What is your secret?
I like to ask founders a simple question: what is your secret?
I still want to learn about the team, market, traction – these still matter. But asking "what is your secret?" during a conversation helps me go a click deeper on a founder and their potential unique insights. I want to see how someone thinks when the script runs out.
At the earliest stages, investing often feels like handicapping a race. You might meet five founders building in a similar space, all qualified, all sharp, all with a credible plan. So how do you begin to differentiate?
That's where the secret comes in.
What I'm really asking is: what do you know that no one else knows? What have you seen in this market, this problem, this moment in time, that gives you a genuine unlock?
Secrets come in all shapes and sizes. Sometimes it's deep domain experience – a founder who spent a decade inside the industry they're now disrupting and can see the fault lines no outsider would notice. Sometimes it's a business model insight – the realization that you can give away what everyone else charges for and win on a completely different axis. Sometimes it's pure execution – a founder who has done this exact thing before and knows they can move faster than the field.
The specific answer matters, but it's not the only thing I'm listening for. I'm also paying attention to how a founder frames it. The best answers aren't rehearsed. They come from conviction built through experience, from pattern recognition earned the hard way. When a founder lights up answering this question – when they start talking faster because they genuinely can't believe no one else sees what they see – that tells me something. That's founder-market fit showing up in real time.
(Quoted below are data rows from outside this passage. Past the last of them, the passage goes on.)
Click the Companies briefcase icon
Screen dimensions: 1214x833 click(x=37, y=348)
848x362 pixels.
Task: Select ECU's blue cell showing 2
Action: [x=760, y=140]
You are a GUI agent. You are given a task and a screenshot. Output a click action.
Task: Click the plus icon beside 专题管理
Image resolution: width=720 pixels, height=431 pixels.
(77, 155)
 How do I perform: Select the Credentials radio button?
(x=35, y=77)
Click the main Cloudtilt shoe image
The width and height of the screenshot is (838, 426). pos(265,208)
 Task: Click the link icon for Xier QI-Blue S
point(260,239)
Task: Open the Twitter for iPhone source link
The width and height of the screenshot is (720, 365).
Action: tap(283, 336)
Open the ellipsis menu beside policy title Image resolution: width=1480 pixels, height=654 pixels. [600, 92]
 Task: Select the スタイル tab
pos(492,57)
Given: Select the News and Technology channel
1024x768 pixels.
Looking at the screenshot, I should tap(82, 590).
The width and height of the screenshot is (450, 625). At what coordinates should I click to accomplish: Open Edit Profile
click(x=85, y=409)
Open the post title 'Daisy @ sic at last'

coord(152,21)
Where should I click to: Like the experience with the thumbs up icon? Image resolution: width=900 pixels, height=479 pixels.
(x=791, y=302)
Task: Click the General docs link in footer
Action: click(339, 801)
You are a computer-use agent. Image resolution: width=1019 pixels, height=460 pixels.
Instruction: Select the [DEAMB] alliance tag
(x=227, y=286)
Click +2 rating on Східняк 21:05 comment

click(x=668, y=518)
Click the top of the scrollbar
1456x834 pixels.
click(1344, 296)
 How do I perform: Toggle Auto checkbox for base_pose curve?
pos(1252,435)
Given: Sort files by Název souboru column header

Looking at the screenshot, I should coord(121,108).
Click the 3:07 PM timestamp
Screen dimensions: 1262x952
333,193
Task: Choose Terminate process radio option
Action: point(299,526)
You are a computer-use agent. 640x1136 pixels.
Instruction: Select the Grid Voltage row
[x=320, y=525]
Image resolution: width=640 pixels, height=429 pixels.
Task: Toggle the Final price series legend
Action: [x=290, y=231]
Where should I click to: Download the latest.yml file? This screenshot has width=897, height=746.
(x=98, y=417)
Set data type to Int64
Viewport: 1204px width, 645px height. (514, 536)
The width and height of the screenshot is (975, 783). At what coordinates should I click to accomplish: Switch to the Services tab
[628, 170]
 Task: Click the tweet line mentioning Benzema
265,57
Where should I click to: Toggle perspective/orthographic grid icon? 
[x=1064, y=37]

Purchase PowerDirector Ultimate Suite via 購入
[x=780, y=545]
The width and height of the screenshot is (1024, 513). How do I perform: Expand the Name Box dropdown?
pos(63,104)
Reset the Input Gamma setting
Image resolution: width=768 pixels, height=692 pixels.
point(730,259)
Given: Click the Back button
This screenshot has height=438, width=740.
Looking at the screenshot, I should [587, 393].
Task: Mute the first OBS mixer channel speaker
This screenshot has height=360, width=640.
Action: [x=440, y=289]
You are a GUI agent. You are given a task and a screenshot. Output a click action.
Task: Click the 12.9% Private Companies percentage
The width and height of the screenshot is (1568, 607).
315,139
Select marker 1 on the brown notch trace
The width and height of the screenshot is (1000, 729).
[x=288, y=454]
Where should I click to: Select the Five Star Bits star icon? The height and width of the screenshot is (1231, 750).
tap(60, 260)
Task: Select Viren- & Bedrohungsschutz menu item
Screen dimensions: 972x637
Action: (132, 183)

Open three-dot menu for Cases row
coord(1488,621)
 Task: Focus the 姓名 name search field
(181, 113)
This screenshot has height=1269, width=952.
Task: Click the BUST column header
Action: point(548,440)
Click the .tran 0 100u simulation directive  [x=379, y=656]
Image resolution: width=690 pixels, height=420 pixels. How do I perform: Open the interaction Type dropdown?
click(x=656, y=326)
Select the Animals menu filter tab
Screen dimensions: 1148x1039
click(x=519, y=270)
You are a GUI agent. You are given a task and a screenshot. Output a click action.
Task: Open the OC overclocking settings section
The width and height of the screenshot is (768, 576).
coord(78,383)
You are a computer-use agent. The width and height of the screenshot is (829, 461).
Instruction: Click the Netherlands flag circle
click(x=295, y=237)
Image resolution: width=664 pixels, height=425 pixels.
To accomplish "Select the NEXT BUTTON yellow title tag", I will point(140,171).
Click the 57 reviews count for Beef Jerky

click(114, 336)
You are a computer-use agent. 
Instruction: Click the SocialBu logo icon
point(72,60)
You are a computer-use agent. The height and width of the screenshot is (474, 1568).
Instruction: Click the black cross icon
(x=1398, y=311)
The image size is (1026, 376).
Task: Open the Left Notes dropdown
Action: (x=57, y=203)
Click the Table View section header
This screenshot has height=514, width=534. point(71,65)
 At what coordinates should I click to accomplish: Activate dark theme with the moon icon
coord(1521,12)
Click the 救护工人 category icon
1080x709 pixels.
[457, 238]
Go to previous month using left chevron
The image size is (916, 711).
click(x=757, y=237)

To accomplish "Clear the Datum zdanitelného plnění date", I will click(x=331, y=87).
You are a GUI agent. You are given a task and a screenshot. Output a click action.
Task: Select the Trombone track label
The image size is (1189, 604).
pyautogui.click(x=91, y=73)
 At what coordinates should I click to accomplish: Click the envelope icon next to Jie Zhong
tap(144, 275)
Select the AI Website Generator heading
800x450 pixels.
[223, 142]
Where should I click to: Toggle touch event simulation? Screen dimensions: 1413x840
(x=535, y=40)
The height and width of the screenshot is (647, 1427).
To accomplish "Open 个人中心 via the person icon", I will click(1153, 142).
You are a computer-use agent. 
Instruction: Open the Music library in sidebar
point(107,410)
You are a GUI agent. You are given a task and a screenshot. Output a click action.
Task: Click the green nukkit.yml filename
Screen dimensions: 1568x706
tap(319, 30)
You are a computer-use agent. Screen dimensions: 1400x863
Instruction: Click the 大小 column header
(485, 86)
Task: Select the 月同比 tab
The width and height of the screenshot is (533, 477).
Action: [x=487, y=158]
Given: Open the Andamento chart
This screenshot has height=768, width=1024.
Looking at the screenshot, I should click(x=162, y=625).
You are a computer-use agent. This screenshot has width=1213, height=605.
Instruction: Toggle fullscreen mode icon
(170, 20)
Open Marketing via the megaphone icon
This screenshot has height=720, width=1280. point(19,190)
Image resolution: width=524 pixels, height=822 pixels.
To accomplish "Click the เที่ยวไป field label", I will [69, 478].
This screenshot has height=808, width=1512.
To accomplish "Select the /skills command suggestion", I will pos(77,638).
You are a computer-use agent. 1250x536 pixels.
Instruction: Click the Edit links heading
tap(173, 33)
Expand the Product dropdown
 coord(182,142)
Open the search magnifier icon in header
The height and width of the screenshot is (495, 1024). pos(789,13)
This one question often tells me more than twenty minutes of standard Q&A. It reveals how a founder sees the competitive landscape, what motivates them, and whether they have the kind of drive that sustains a company through the long middle chapters of building.
So if you're a founder getting ready to pitch, my advice is simple: have your answer. Not a polished soundbite – a real one. Know what you know that others don't. At the end of the day, ideas are a commodity – it's about execution. Your secret is what tells me you understand that, and that you're the one who can actually pull it off.
So when someone asks, don't hedge. Tell them.